I really love reading and writing poetry. It all began from reading Haiku poetry. Later on when I was in the Legion, I read Alan Seeger’s poetry. He was a legionnaire that died in World War I. His most famous poem “I Have a Rendezvous with Death” was JFK’s favorite poem and is now used in many video games. It gives a chilling feel when you hear it or read it out loud. Jesse let me put one of my poems in the end credits of “Savage Dog”. Many more can be found on YouTube.
I also have a deep connection with dogs and animals in general. I prefer their company over most humans. When I first came to LA, I got myself a dog so I could politely decline invitations from merc friends. I had a reason to stay home, because my doggie needed me.
Quite an insight. So, if you could be a superhero, who would you be and what superpower would you most like to have?
I liked Spider-Man a lot when I was a kid, but I was also attracted to Batman’s dark side in the original comics. As a superpower, I would like the ability to prevent wars or cure young kids from cancer. That would be awesome.

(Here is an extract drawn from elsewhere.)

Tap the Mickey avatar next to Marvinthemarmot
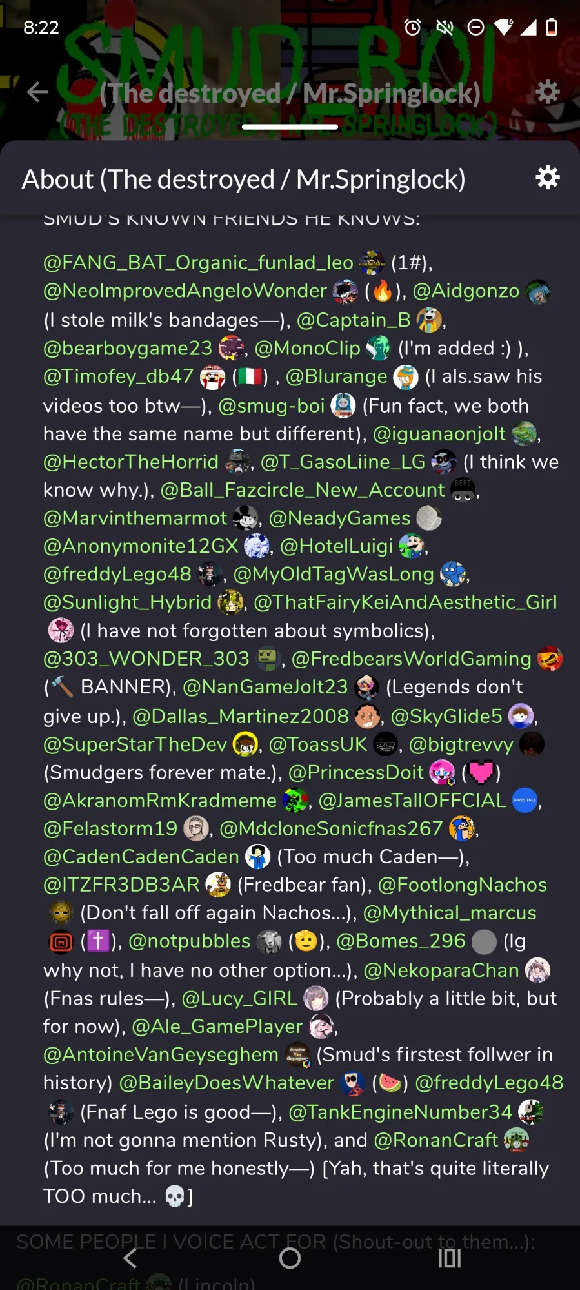Screen dimensions: 580x1290 pyautogui.click(x=245, y=518)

Next projects & message for KFK readers…
Certainly would! So, what other projects do you have in the works following the release of “Legion Maxx”?
My hope is that people really enjoy “Legion Maxx”, and we’re able to make it into a franchise or a TV show. I also would like to produce the “Forever War”, it’s the story of a Holocaust survivor who joins the Legion to hunt down the Nazi that killed his family. I also hope to publish a warrior’s poetry book in the future.
Keep us posted on those. So, what warrior-wisdom quote or philosophy has helped you become who you are today?
“No warrior should be willing to die with his weapons by his side, without having made use of his tools to the fullest of his capability.”
Tools for thought…Well, as we prepare to wrap up now Dom, what special message would you like to share with Kung Fu Kingdom readers and your fans around the world right now?
If you have a dream, never give up on it! You only have this life once.
Well said. Thank you so much for the privilege of speaking today Dom, it’s been a real pleasure to get to know you so much better. We wish you all the best of success with “Legion Maxx”, and look forward to seeing your other upcoming action projects in 2019!
Thank you Brad, I really appreciate the opportunity to speak with Kung Fu Kingdom!